## PROBLEM REQUIREMENTS
Quote verbatim the part of the entries below that opens with the line containing "I will point(19,443)." and closes with the line containing "Viewport: 886px width, 354px", both of those lines included.

## DATASET ENTRIES
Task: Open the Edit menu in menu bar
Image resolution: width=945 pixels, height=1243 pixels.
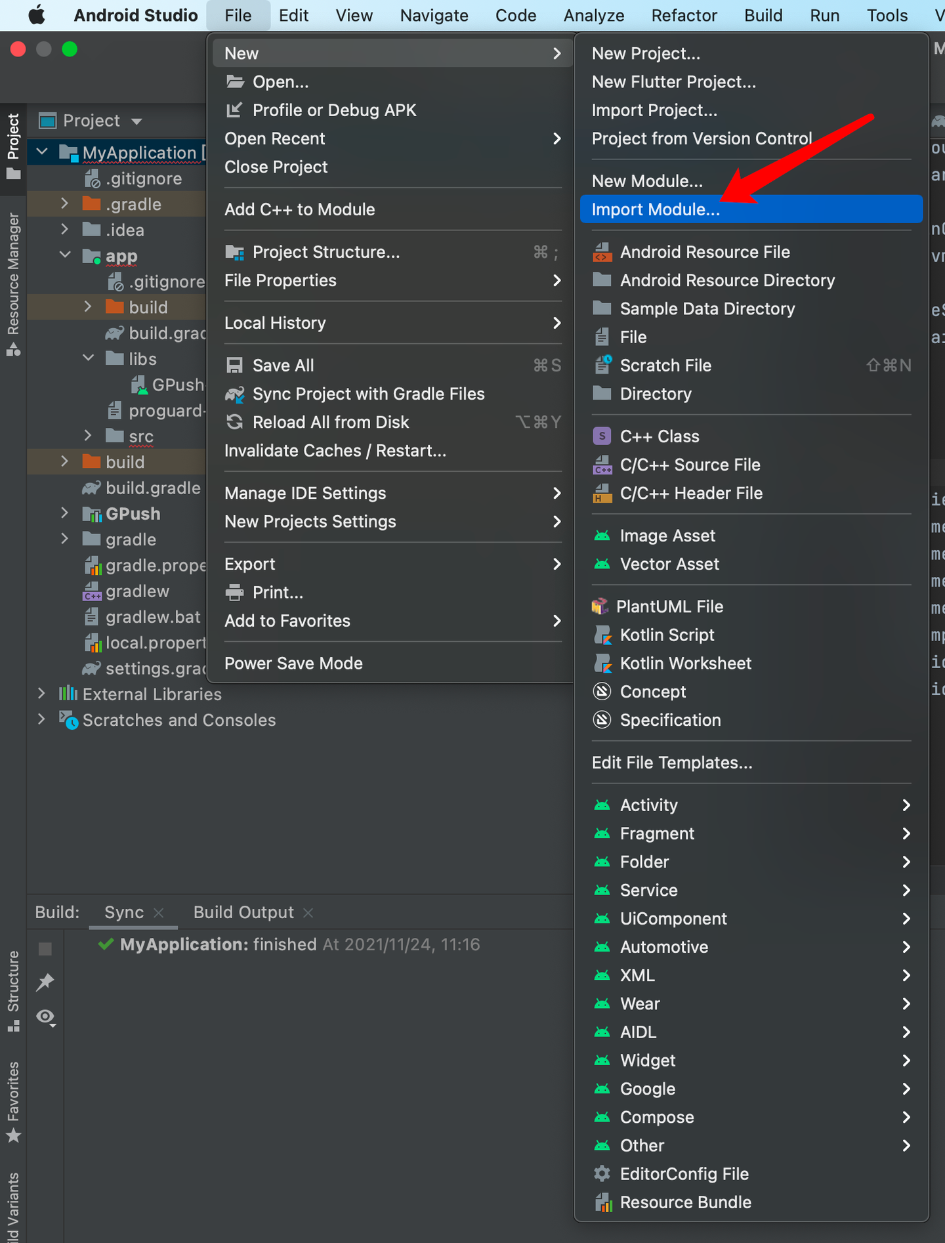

---

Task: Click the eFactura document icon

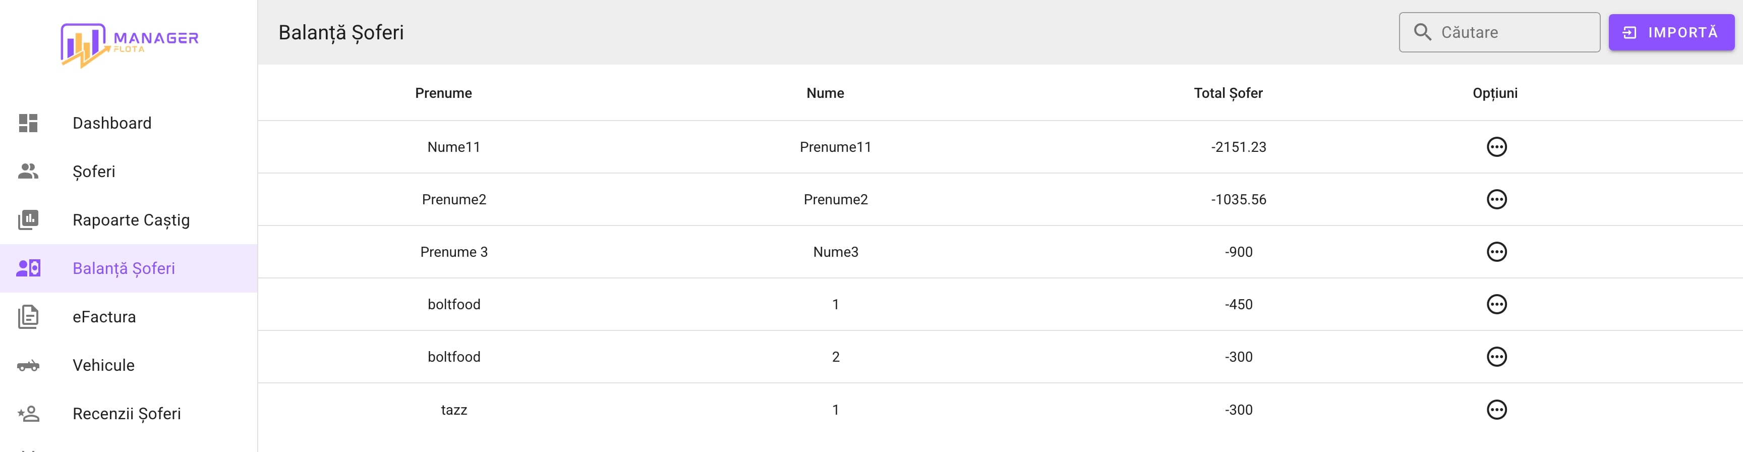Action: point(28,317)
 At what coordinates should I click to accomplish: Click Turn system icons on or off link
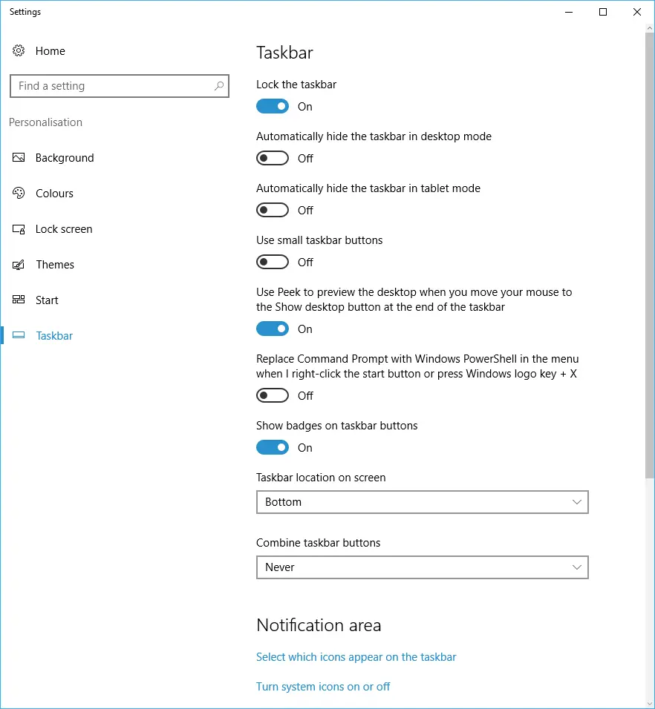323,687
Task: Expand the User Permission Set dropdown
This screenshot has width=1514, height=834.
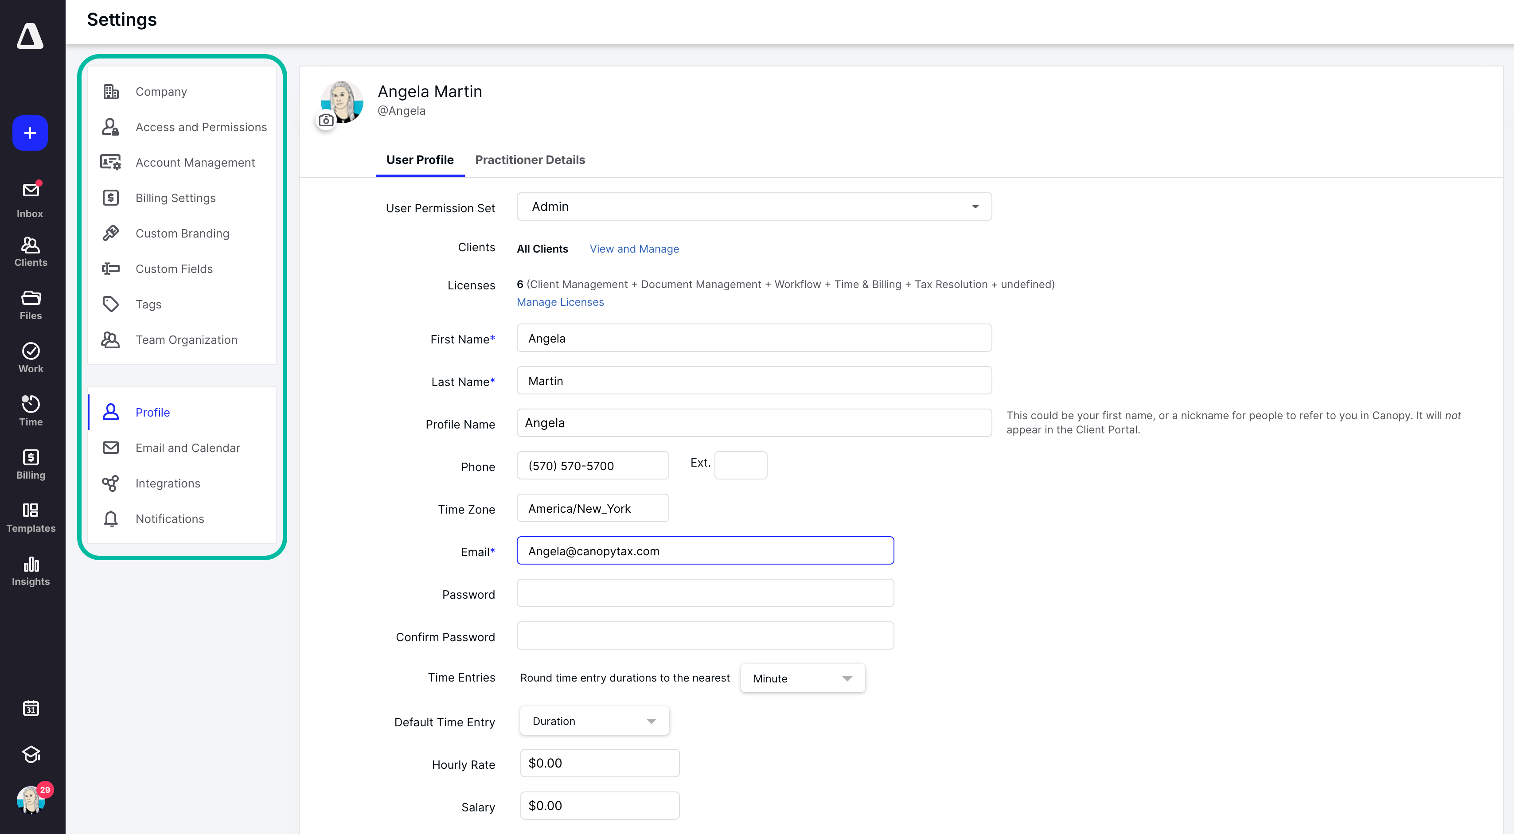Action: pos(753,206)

* * *

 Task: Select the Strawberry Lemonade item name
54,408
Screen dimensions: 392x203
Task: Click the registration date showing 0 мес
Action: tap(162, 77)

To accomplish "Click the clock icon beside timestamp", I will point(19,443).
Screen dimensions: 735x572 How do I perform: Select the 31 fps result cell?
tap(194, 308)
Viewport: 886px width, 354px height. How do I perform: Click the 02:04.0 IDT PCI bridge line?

## EXERCISE RESULT
To accomplish "Click the clock icon beside timestamp", I will point(19,443).
Screen dimensions: 735x572 How do I perform: Select the 31 fps result cell?
tap(194, 308)
Viewport: 886px width, 354px height. How do I perform: Click the 02:04.0 IDT PCI bridge line?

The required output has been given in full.